═══ Reading passage ═══

The IDEO site uses a JavaScript rollover effect to provide the sighted user visual cues as the mouse is rolled over the main navigation text. This technique provides the designer with more control over the presentation of the tooltip text which in turn has a debilitating effect on the accessibility of a site.

2. Designing with Standards Enhances Accessibility

A more encouraging trend is evidenced in the designs for ESPN (www.espn.com) and Travelocity (www.travelocity.com). These sites rely heavily on the use of Cascading Style Sheets to create styled text, rather than using images. As a result, each of these sites degrades nicely and is usable with screen readers and other assistive technologies. While there are basic accessibility flaws with each of these sites, they are relatively minor in terms of the most important features of those sites. The reliance on web standards made for sites that were by and large very accessible, even if they are not compliant with the WCAG.

═══ Extracted data ═══

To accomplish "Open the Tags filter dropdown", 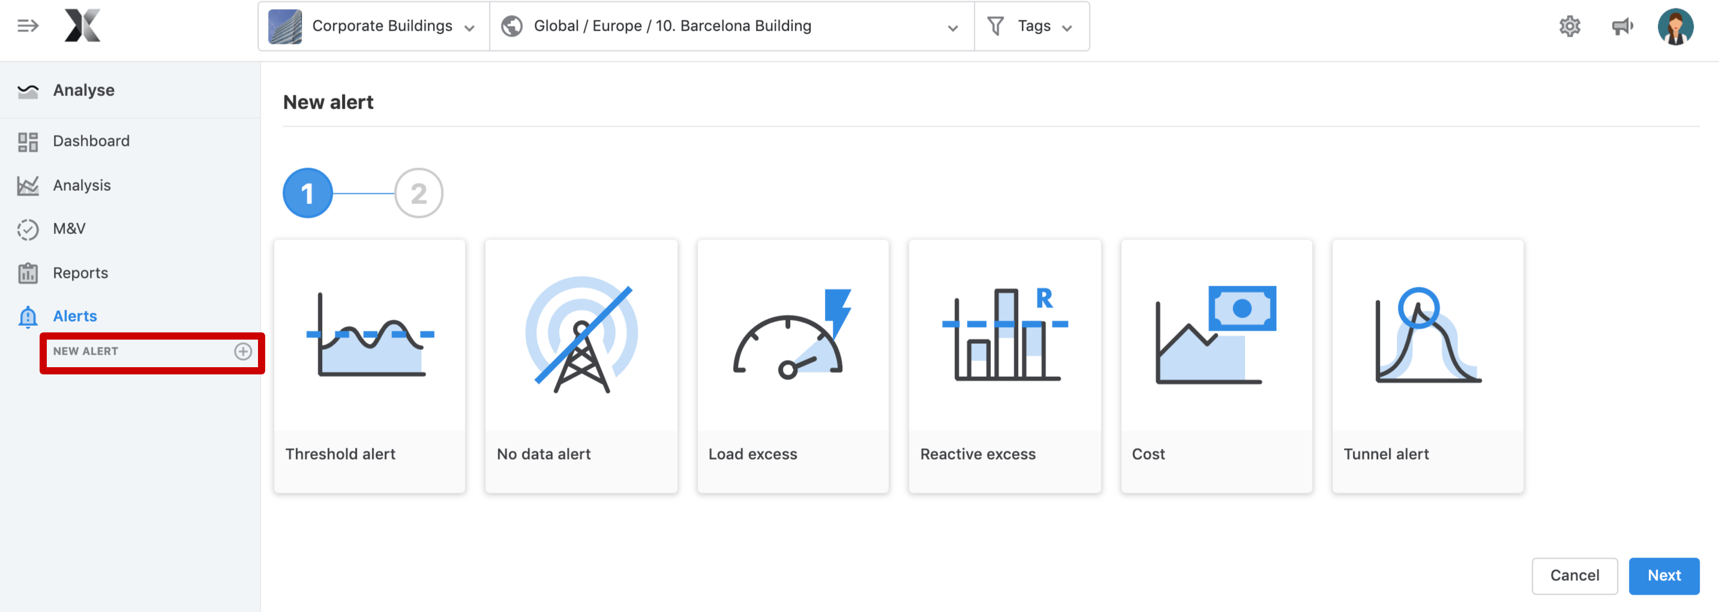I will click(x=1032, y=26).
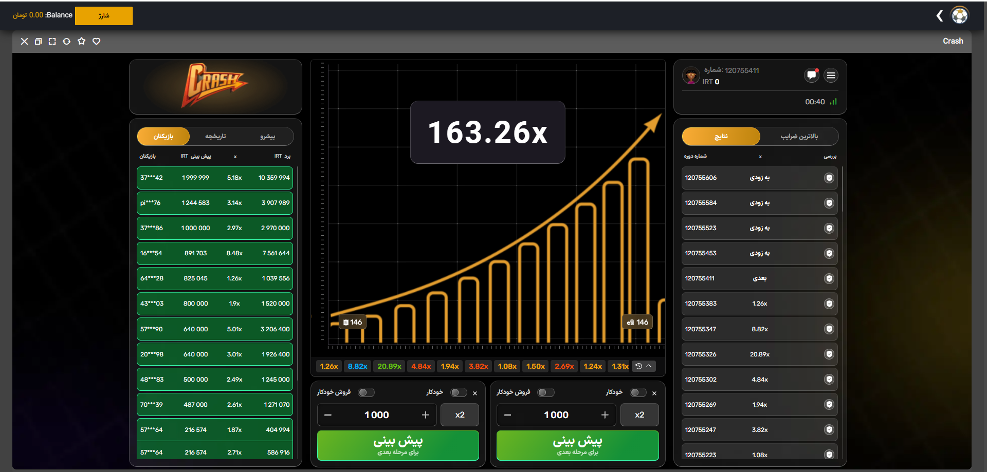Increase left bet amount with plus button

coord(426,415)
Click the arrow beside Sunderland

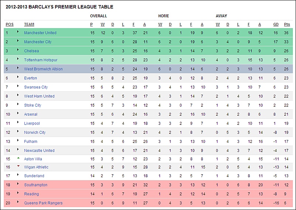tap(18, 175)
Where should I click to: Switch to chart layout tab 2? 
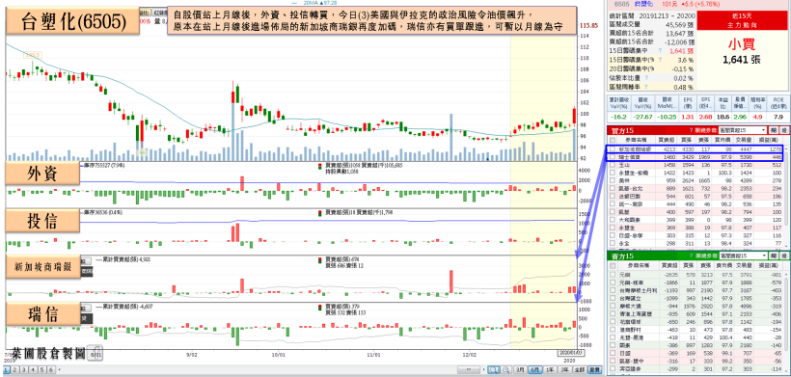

═══
═══ Extracted data ═══

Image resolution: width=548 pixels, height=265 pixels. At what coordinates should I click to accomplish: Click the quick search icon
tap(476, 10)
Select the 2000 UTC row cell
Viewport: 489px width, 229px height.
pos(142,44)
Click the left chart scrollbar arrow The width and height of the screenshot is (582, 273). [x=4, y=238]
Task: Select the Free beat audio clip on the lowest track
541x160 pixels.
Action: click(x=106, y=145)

═══
═══ Extracted data ═══

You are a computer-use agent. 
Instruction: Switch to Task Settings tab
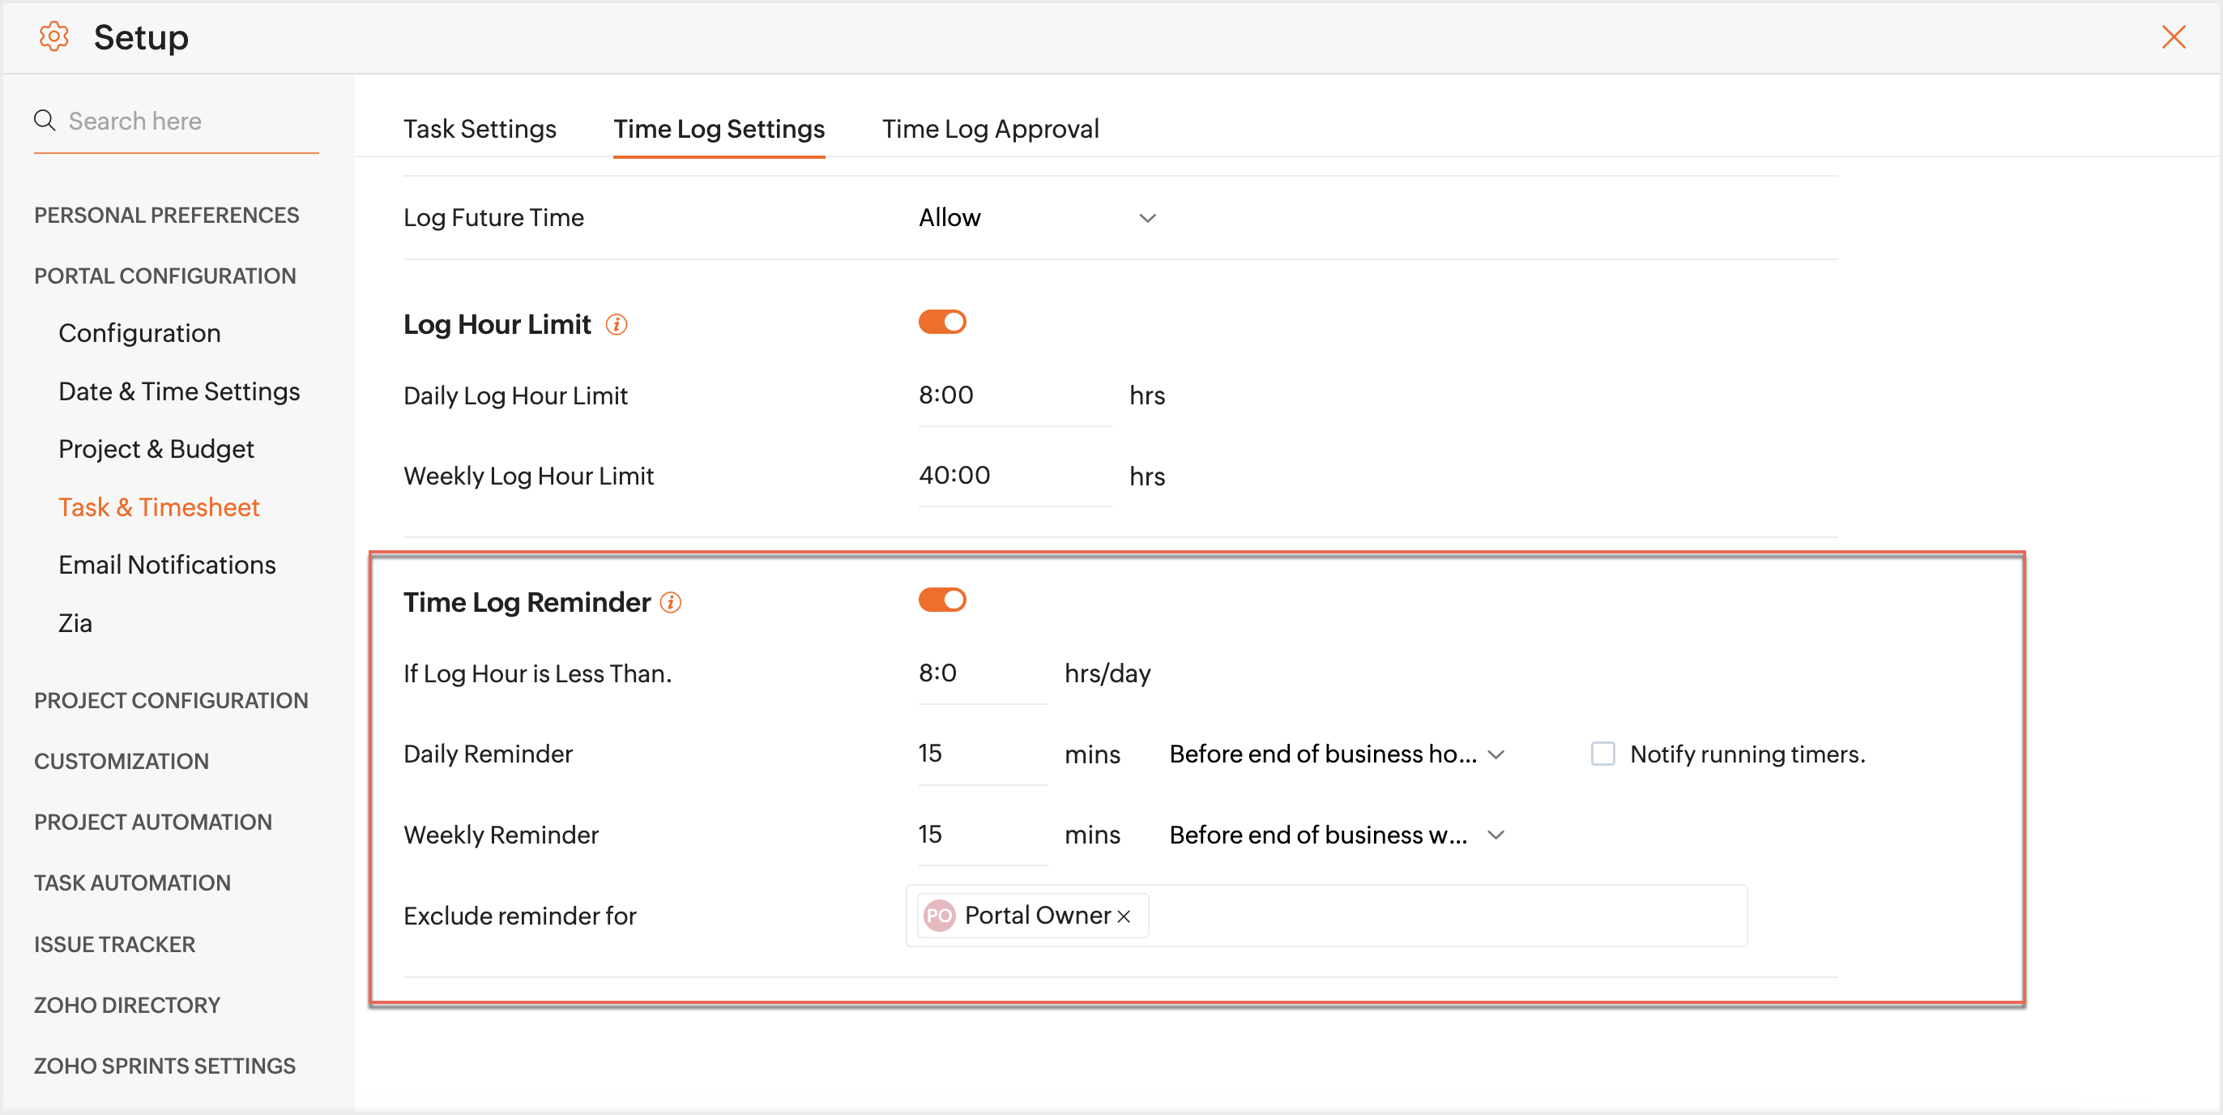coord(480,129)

═══

Task list ->
a - List every website that the accessibility passage names.
b - Print the rows starting at the line that contains "Select the 2000 UTC row cell" and ending with the line that contains "Action: click(x=106, y=145)".

Task-by-task solutions ->
a -
IDEO
ESPN (www.espn.com)
Travelocity (www.travelocity.com)

b -
Select the 2000 UTC row cell
Viewport: 489px width, 229px height.
pos(142,44)
Click the left chart scrollbar arrow The width and height of the screenshot is (582, 273). [x=4, y=238]
Task: Select the Free beat audio clip on the lowest track
541x160 pixels.
Action: click(x=106, y=145)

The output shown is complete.